• Records shown

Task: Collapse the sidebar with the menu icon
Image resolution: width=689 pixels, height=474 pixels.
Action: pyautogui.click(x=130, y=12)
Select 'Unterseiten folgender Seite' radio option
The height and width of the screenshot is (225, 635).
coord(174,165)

• What needs to be done
Can you format the items above as a Markdown table with the columns Row and Text, giving each non-blank line its own numbered row and skipping any blank lines?

• Full answer
| Row | Text |
|---|---|
| 1 | Task: Collapse the sidebar with the menu icon |
| 2 | Image resolution: width=689 pixels, height=474 pixels. |
| 3 | Action: pyautogui.click(x=130, y=12) |
| 4 | Select 'Unterseiten folgender Seite' radio option |
| 5 | The height and width of the screenshot is (225, 635). |
| 6 | coord(174,165) |